Maybe home isn’t a place, but a condition.
Maybe it isn’t a place on the map but a story of the heart.
A fabric interwoven with the people you love and the places you cherish. That place of peace that allows you to let go and freefall into a space that is separate. For most people this is their house. But I grew up in two countries and recently moved yet again from London to Tel Aviv, so home has always been more of a state of mind than a physical dwelling.
I’ve never experienced a traditional community either, the type you see on television and in the movies. “Where everyone knows your name”. I’ve always been kind of jealous of those who grew up in a more traditional setting, with neighbours, extended family members and the vicar dropping in for tea. My own community existed within a more esoteric framework and was always fragmented due to friends and loved ones living overseas. This is my fate.

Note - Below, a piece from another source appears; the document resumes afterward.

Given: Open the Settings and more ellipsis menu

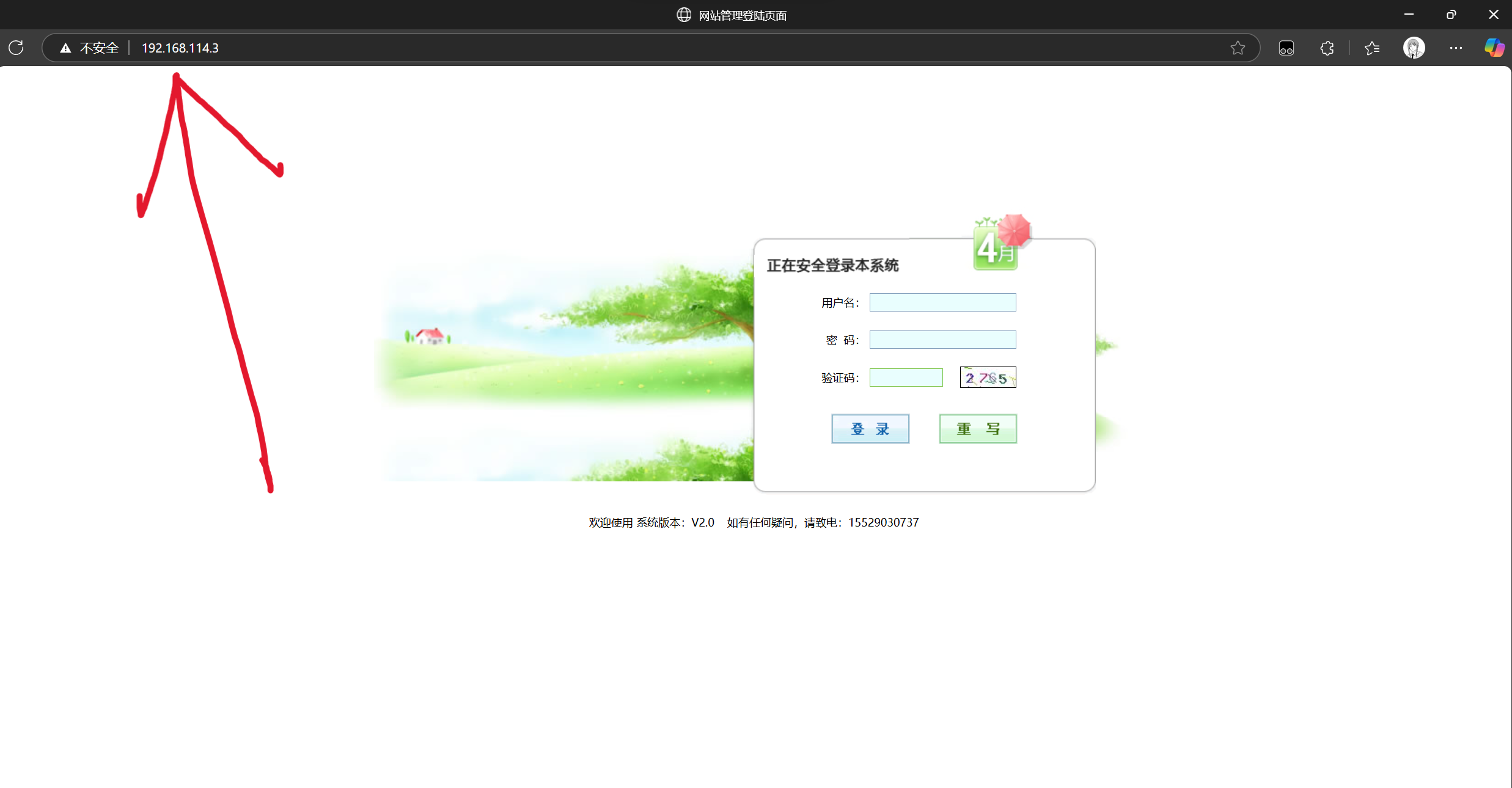Looking at the screenshot, I should 1456,48.
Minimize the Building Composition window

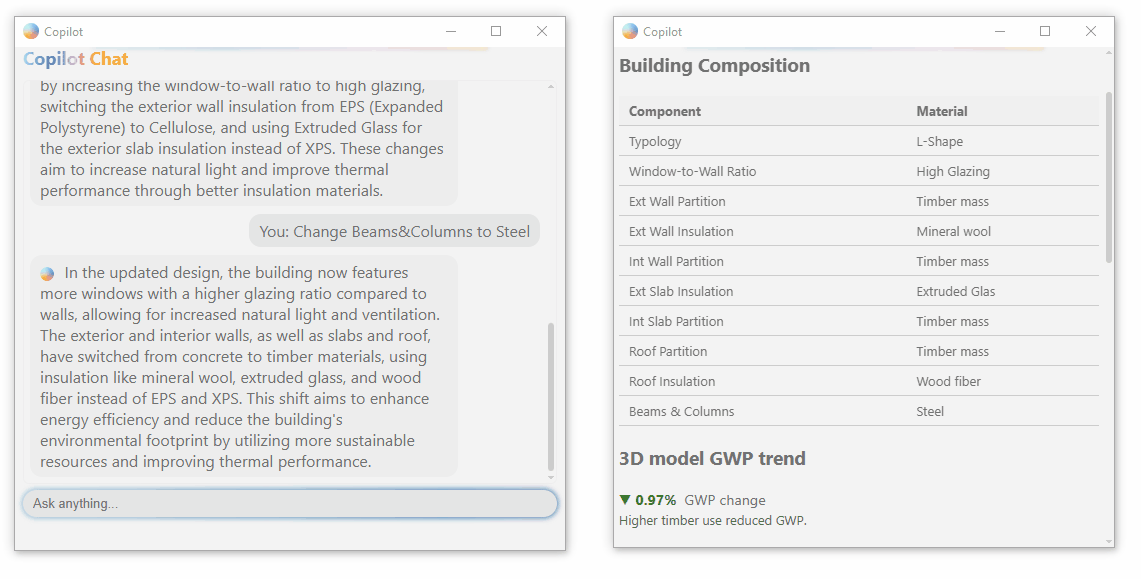(x=1000, y=31)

When people hear about my life they often say how cool it is that I’ve lived in different countries and had all these experiences, but they don’t realise the price I have paid. The price of roots, the price of a home, and the price of a community. I would relinquish all my experiences to feel rooted, for once in my life, to any one place. It is difficult to express the pain I feel because of this. My friends are always idealising other countries while demonising their own. I want to say it’s all the same. I want to say they’re deluding themselves if they think life ‘out there’ is any better. But I bite my tongue, because leaving a person to their delusion is often kinder. The world is sinking into a cesspool of despotism and the smell isn’t any sweeter in Paris. I give politics a wide berth. That doesn’t mean I don’t have an opinion, but I see no point in debating those who are consumed by negative thinking. People who peddle negativity do so without taking cognisance of the slippery ground in which they are standing.
Leaving allows you to see how all the dots in your life are connected, and coming back, you may notice you have changed because others have not. I’m as much of an outsider here as I am on the other side of the pond. We are living in a rootless age. So many of us are exiles, shifting east and west, living out of suitcases and withdrawing into ourselves. Sometimes I like to step outside, get some fresh air and remind myself of who I am and who I want to be. When I do, I am always taken back to that which is a constant in my wandering life. Writing. My sanctuary stone. The ideas are home, the words my family. You are my community. And no one can take that away from me.
I never planned to abandon my writing.
But sometimes it is elusive, like a lover who refuses to be touched.